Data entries
==========

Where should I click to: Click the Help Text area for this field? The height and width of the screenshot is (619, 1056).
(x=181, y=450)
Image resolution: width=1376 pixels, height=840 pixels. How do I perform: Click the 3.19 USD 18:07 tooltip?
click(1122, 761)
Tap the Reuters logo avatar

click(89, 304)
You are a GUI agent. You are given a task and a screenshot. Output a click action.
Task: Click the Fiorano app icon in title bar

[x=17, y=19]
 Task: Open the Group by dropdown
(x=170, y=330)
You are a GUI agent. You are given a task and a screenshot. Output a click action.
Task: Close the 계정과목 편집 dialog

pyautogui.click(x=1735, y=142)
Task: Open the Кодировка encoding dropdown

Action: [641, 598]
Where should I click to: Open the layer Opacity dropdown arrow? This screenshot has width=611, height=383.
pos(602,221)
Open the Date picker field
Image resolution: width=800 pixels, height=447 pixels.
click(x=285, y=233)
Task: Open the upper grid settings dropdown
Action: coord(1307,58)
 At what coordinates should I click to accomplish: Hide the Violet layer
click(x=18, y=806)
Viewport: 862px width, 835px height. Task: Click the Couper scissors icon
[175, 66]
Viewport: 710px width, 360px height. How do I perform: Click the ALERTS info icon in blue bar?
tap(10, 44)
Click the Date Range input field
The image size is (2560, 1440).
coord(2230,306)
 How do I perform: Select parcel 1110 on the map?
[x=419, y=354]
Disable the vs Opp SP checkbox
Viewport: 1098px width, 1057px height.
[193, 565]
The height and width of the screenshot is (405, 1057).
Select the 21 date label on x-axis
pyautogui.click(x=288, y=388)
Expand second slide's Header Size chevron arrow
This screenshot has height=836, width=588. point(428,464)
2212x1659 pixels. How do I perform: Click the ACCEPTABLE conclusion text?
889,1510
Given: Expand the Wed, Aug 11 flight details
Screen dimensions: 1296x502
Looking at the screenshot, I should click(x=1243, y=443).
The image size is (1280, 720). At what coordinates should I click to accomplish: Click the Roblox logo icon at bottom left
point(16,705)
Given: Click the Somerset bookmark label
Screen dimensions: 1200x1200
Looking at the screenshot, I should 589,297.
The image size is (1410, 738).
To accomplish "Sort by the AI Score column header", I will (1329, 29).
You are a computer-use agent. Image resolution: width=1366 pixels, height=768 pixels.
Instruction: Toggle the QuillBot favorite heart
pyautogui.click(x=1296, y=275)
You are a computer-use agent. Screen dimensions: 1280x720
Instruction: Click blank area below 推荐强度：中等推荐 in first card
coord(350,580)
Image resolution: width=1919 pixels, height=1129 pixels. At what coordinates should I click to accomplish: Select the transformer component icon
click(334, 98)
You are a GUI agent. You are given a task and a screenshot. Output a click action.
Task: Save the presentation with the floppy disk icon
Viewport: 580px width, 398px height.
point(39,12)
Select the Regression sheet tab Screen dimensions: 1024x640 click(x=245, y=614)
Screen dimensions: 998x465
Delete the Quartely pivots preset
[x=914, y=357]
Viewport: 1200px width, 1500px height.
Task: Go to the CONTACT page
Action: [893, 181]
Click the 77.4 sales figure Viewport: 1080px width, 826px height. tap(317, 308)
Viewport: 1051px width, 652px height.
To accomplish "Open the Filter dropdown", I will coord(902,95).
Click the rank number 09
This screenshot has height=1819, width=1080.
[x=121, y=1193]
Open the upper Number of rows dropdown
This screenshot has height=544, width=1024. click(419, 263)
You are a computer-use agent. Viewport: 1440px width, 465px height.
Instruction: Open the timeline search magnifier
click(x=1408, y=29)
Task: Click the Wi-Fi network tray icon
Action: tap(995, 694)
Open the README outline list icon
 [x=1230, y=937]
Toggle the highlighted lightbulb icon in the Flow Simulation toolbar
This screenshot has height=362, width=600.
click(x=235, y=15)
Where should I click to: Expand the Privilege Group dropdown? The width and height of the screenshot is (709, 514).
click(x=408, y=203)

==========

Problem to work on → Only the lines that contain the string "computer" should be copied from the entries above.

Answer →
You are a computer-use agent. Image resolution: width=1366 pixels, height=768 pixels.
You are a computer-use agent. Screen dimensions: 1280x720
You are a computer-use agent. Viewport: 1440px width, 465px height.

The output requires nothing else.